PROBLEMS —
(a) Copy the passage from the condominium rules on governing bodies, starting at "The construction of" and ending at "the new units.", word for word.
(b) Continue the condominium rules on governing bodies from the point where they stop.

____ TEXT EXCERPT

The construction of new floors and any other alteration to the structure or the supporting walls of the building or common elements affect the master deed and must be submitted to the procedure established for its amendment. The resolution adopted to this respect shall determine the nature of the modification, the resulting alterations as to the description of the property and/or the units, the variation in the assessment quotas and the name of the owner(s) of the new units.


Section 13

1. The governing bodies of the community shall be the following:
 

a) The owners’ general assembly.
b) The president and, where applicable, the vice presidents.
c) The secretary.
d) The administrator.


The community statutes or a majority resolution of the owners’ general assembly may establish other governing bodies of the community but only insofar as this does not entail any impairment whatsoever of the functions and responsibilities to third parties that this Act attributes to the aforementioned.

2. The president shall be appointed from among the unit owners by election or, if this could not be achieved, by rotation or by drawing lots. Acceptance shall be compulsory, although the unit owner designated may apply to the court for his/her replacement within one month of taking office, invoking the motives. The judge, following the procedure established in the last paragraph of section 17, shall issue an order as he/she shall see fit, designating, where appropriate, the unit owner who shall replace the president in office until such time as a new appointment is made within the term determined in the court decision.

The judge may be equally approached where, for any reason whatsoever, the general assembly found it impossible to designate a president.

3. The president shall legally represent the community both in and out of court in all matters related thereto.

4. The existence of vice presidents shall be discretionary. They shall be appointed by the same procedure established for the designation of the president.

The vice president, or vice presidents in the order prescribed, shall replace the president in cases of absence, vacancy or incapacity, and assist him/her in the exercise of his/her functions under the terms established by the general assembly.

________
____ DATA

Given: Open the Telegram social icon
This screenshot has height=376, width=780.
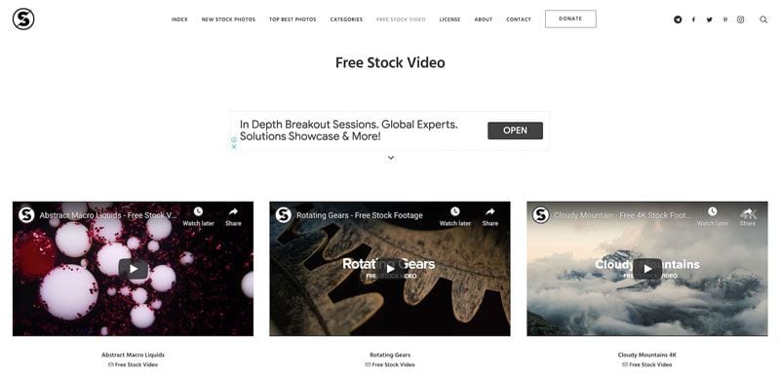Looking at the screenshot, I should tap(678, 19).
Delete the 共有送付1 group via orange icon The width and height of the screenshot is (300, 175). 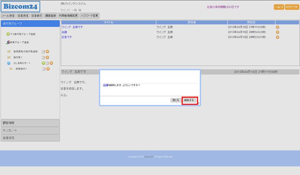click(x=48, y=69)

________

RESULTS OF THE EXERCISE —
(a)
The construction of new floors and any other alteration to the structure or the supporting walls of the building or common elements affect the master deed and must be submitted to the procedure established for its amendment. The resolution adopted to this respect shall determine the nature of the modification, the resulting alterations as to the description of the property and/or the units, the variation in the assessment quotas and the name of the owner(s) of the new units.

(b)
5. The functions of secretary and administrator shall be carried out by the president of the community except where the statutes, or the general assembly by a majority resolution, provide that such offices be held separately from the Presidency.

6. The post of secretary and that of administrator may be held by the same person or by persons appointed separately.

The position of administrator and, where applicable, that of secretary administrator may be discharged by any unit owner, or by natural persons with adequate professional qualification and legally licensed to perform such functions. It may also be held by an artificial person, a corporation or other artificial person in the terms set out by the law.

7. The term of office for all governing bodies of the community shall be of one calendar year unless otherwise provided for by the community statutes.

The persons designated may be removed from their posts before the expiration of their term of office by a resolution of the general assembly, convened to hold an extraordinary session.
8. Where the number of unit owners in a building does not exceed four, they may opt for the system of administration provided for in section 398 of the Civil Code if so prescribed by the community statutes.


Section 14

The functions of the general assembly shall be
 

a) to appoint persons for the aforementioned offices, to remove them from office, and to deal with any claims presented by unit owners against the performance of their duties;

b) to approve the budget of expenditure and income and the corresponding accounts;

c) to approve bids for and authorise all repair work to be performed on the property, whether ordinary or extraordinary, and receive prompt information of any urgent measures adopted by the administrator in accordance with the provisions of section 20.c);

d) to approve or amend the community statutes and establish the internal rules; and

e) to inquire into and resolve on any other matters of general interest for the community, adopting those measures deemed necessary or suitable for the best common service.




Section 15

1. Unit owners may attend meetings of the general assembly in person or by legal or voluntary representation, for which a written proxy signed by the unit owner is sufficient accreditation.

Where a unit belongs jointly to different owners, these shall designate one representative to attend and vote on their behalf.

Where a unit is held in usufruct, the unit owner or landlord shall be entitled to attend and vote, but, unless otherwise stated, shall be presumed to be represented by the tenant or usufructuary. However, express representation shall be required for resolutions referred
to in the First rule of section 17 concerning work for extraordinary repairs or improvements.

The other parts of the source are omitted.